Coffee is without a doubt one of the most popular nonalcoholic beverages in the country. Many people enjoy the taste, but most people drink the beverage for its caffeine content, which makes you feel alert and upbeat. According to a report from Slate, however, caffeine isn’t all good. A new study reveals that it can seriously throw your circadian rhythms, or the internal clocks that regulate sleep.
Caffeine has been shown to alter the circadian rhythms of red bread mold, fruit flies, green algae, and sea snails.

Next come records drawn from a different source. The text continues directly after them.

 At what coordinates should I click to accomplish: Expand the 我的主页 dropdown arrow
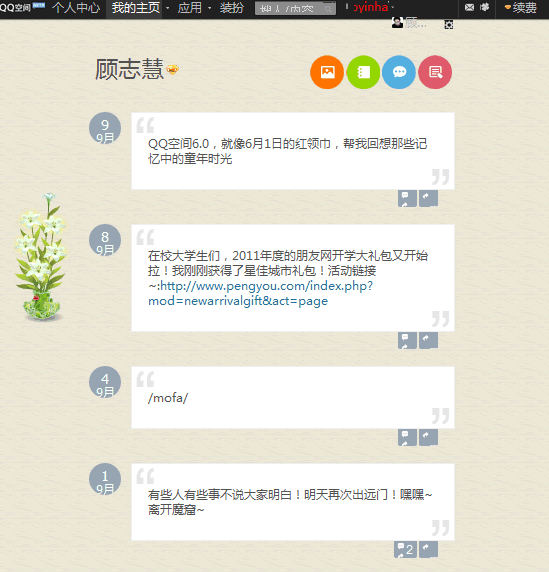click(x=167, y=8)
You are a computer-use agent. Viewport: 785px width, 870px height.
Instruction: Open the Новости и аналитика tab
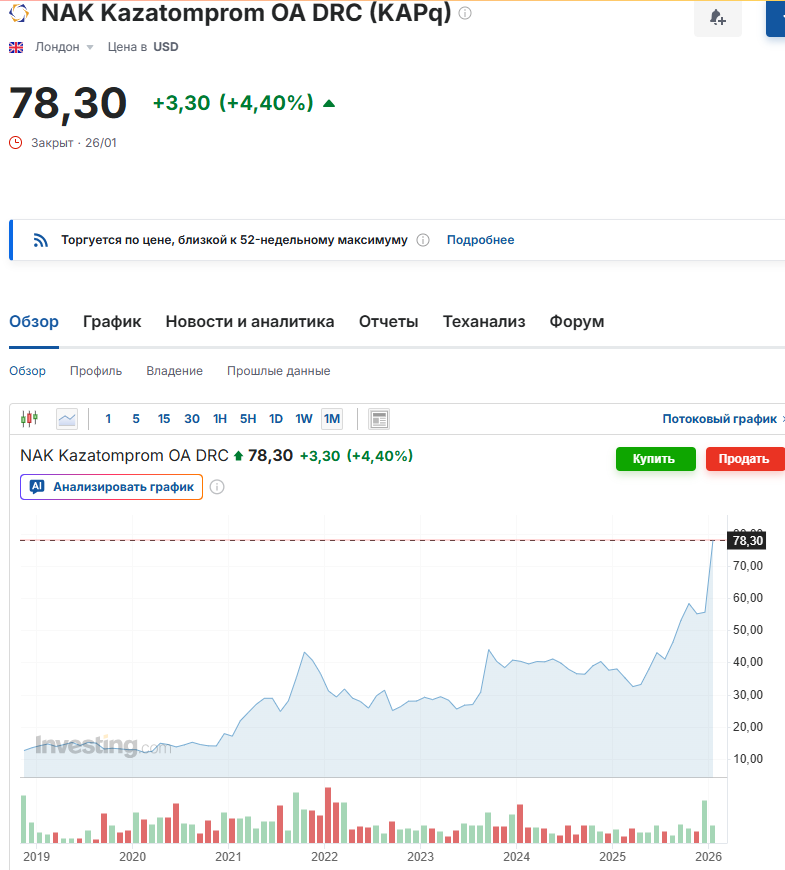pos(249,322)
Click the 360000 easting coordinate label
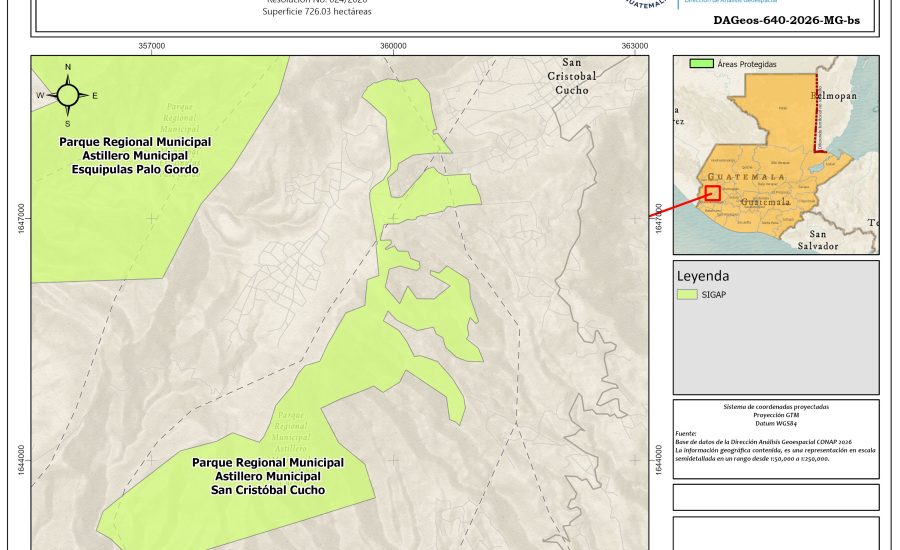The width and height of the screenshot is (900, 550). tap(393, 45)
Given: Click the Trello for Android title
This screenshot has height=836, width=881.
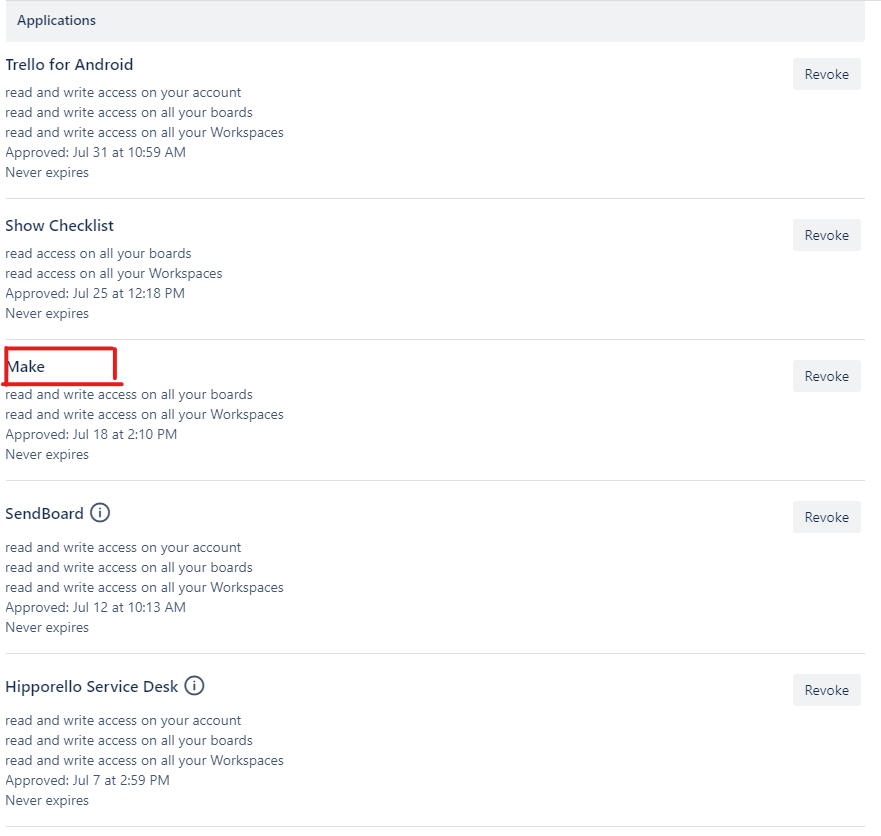Looking at the screenshot, I should (x=69, y=65).
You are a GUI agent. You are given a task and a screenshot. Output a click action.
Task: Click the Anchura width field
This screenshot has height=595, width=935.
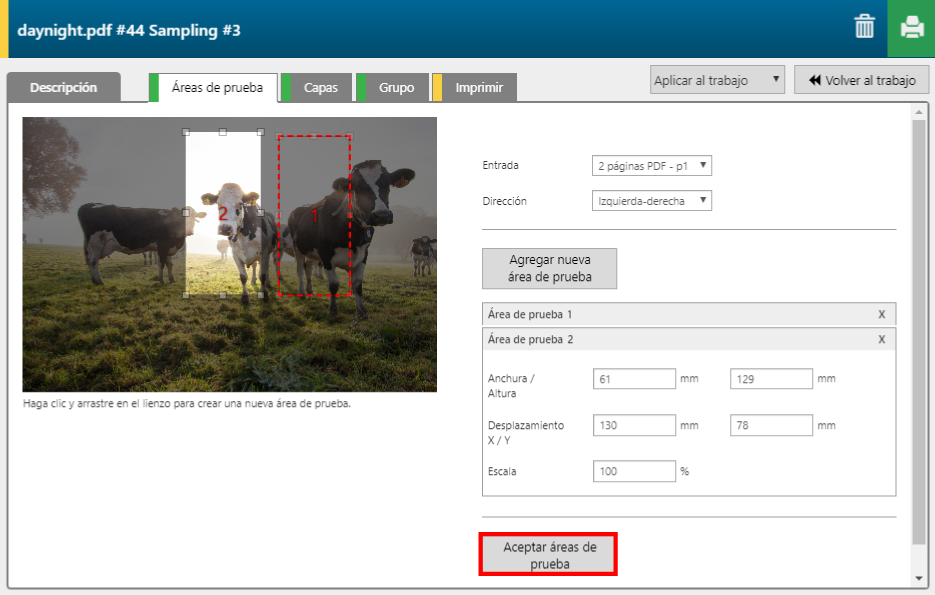634,379
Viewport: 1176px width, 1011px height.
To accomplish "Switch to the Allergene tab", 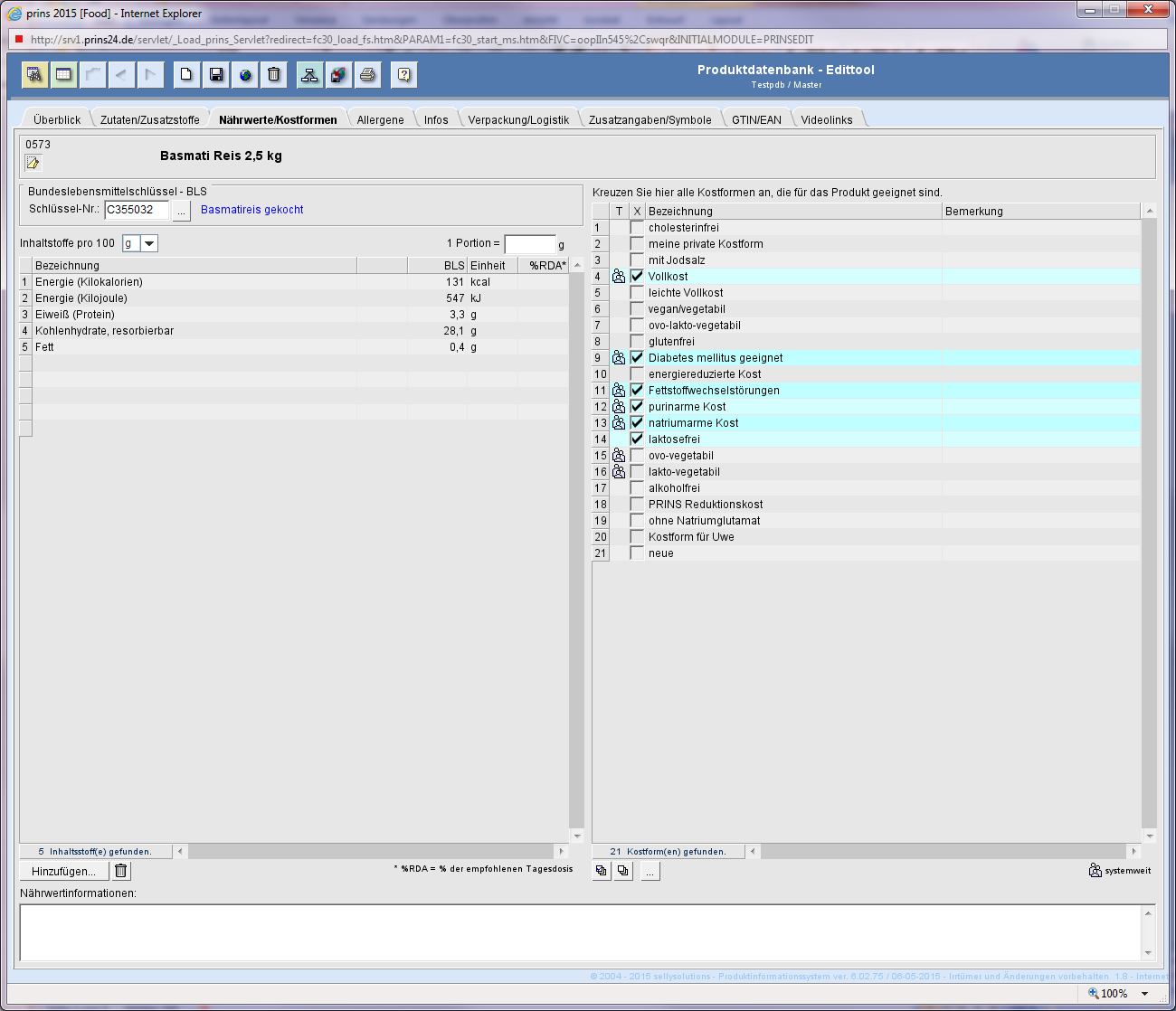I will [x=380, y=119].
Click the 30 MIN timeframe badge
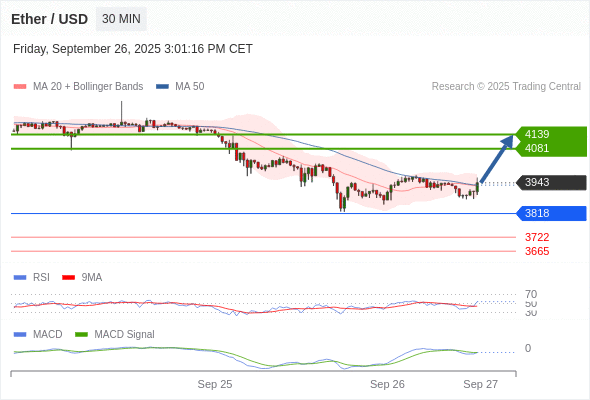590x400 pixels. [x=121, y=19]
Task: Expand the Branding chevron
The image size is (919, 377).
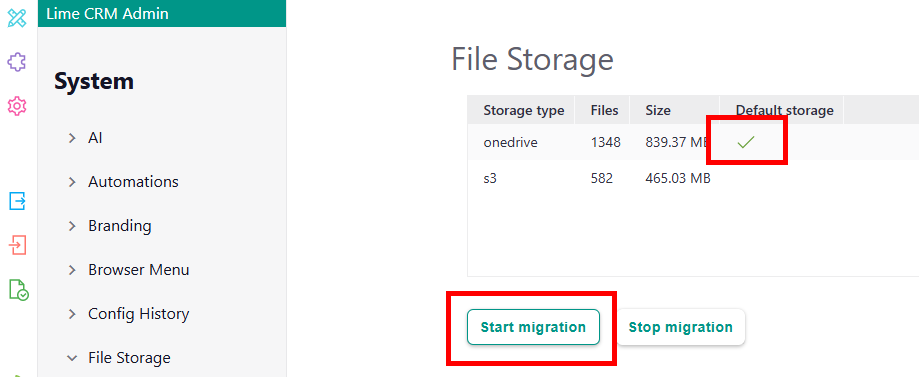Action: (x=72, y=226)
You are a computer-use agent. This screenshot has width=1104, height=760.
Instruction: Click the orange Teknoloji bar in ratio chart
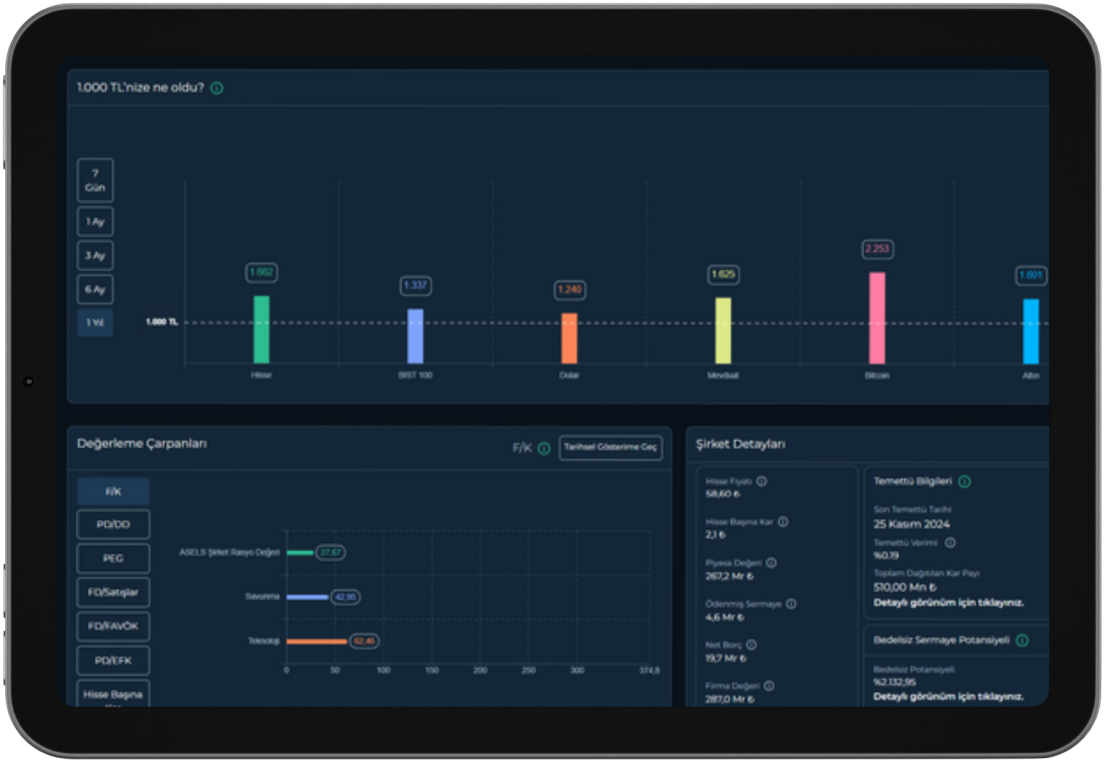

The most recent study, published this Wednesday in Science Translational Medicine, measured how caffeine affected the circadian rhythms of five coffee drinkers over a 49-day period.
One of the other main influencing factors in circadian rhythms is light. Each participant sat through four phases of different circadian combinations: dim light, dim light with caffeine, bright light, and bright light with caffeine.
The participants ate either a placebo or a caffeine capsule, equivalent to a double espresso, about three hours before they went to sleep. Researchers measured changes in melatonin in each participant to determine how the caffeine affected the body’s internal clock.
The researchers discovered a “physiological meaningful” effect that was quite pronounced in the participants who consumed the caffeine pill. On average, caffeine users saw their circadian rhythms begin to shift 40 minutes later than those who took a placebo. This is about half of the magnitude of change caused by bright light.
Sleep isn’t the only thing regulated on a circadian rhythm. The researchers also found that caffeine also affected internal organs and muscles.